Alibaba Open-Sources Page Agent for Direct Client-Side Document Object Model Web Automation
Alibaba has open-sourced Page Agent, a client-side TypeScript library that executes natural language browser commands directly in the live page. It reads the DOM as text via DOM dehydration, bypassing external drivers like Playwright.
Impact: Medium
Why it matters
Traditional browser automation tools drive browsers externally, which incurs rendering and processing overhead. Running directly in the browser's context reduces complexity and provides a direct path to build secure, context-aware in-app copilots.
TL;DR
- 01Page Agent runs inside the webpage as plain JavaScript and reads the live DOM as text.
- 02DOM dehydration compresses raw HTML into a FlatDomTree to make execution cheaper and more precise.
- 03Since it executes inside the client session, it inherits existing user authentication and cookies without backend overhead.
Key facts
- License
- MIT
- Primary language
- TypeScript
- Compatible endpoints
- Any OpenAI-compatible API
How DOM Dehydration Works
Raw HTML is verbose and expensive for LLMs. Page Agent solves this by scanning the Document Object Model (DOM) and building a FlatDomTree containing only interactive nodes (buttons, inputs, links). Every interactive item gets indexed, which allows the text-only LLM to emit precise actions based on element indices instead of complex selector strings.
Session Native Execution
Since the agent executes in the browser's context:
- Session Inheritance: Users remain authenticated, preserving cookies and existing session state seamlessly.
- Visual Feedback: The agent supports optional visual feedback during execution through a SimulatorMask component.
Enterprise Security Measures
Page Agent integrates operation allowlists, letting you lock down which actions the agent can perform.
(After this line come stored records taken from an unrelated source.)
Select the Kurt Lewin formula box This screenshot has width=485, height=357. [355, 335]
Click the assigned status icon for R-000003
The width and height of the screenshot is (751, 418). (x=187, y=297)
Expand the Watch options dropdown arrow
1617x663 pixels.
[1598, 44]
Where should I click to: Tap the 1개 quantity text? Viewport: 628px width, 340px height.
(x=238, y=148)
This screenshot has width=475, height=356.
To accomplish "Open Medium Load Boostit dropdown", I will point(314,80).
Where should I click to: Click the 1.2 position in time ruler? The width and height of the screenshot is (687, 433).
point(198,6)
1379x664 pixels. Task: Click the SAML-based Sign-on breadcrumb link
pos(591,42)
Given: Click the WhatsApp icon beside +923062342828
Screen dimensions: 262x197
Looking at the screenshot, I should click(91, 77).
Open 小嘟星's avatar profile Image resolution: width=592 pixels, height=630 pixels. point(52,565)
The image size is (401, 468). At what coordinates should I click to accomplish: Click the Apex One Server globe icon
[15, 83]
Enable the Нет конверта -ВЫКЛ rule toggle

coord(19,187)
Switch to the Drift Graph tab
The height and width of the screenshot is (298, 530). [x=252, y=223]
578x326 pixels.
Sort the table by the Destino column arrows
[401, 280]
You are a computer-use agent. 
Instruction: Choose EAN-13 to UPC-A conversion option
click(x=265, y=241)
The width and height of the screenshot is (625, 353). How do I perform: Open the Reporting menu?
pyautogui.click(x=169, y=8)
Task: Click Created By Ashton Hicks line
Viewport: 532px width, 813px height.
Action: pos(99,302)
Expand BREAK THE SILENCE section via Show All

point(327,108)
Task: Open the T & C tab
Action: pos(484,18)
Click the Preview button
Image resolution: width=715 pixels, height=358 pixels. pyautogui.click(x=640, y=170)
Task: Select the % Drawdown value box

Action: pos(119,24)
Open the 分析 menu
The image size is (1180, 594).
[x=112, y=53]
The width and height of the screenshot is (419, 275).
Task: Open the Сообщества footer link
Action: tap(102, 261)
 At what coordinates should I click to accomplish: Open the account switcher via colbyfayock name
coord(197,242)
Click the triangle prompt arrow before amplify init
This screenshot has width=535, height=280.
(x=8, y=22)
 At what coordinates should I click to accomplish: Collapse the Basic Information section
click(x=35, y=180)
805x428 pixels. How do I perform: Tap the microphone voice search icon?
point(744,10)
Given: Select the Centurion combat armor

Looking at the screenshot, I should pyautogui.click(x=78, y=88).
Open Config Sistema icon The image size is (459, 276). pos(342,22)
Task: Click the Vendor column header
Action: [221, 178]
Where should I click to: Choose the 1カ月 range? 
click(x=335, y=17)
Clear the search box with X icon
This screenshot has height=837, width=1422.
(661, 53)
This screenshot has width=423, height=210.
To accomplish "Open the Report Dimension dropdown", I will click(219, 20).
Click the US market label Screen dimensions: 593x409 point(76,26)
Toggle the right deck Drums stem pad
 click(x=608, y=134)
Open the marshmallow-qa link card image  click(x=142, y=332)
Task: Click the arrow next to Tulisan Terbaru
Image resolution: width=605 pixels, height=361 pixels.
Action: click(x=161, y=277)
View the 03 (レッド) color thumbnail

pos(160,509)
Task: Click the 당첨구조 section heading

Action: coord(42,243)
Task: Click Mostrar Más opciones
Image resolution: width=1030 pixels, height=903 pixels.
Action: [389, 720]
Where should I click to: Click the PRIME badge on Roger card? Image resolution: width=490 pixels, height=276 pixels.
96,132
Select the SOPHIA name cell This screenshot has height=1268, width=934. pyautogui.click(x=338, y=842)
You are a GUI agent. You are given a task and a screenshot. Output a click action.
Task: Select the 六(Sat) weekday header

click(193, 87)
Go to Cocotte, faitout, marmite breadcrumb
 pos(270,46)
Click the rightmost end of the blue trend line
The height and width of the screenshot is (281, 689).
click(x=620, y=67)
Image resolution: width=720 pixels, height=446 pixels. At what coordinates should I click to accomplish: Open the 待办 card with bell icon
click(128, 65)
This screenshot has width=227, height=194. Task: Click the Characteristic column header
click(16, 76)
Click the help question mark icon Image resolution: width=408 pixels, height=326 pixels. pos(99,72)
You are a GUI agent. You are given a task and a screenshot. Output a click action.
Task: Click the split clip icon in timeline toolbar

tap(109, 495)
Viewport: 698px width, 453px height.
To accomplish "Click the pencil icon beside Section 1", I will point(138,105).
It also supports data-masking patterns to sanitize passwords and sensitive fields before they leave the client browser for the LLM endpoint.
✓ When to use
- When building in-app copilots or multi-step form-filling assistance on web applications you control.
✕ When NOT to use
- When you need to automate across multiple separate windows or browser tabs natively without extensions.
What to do today
- Embed Page Agent into internal dashboards to automate repetitive workflows natively.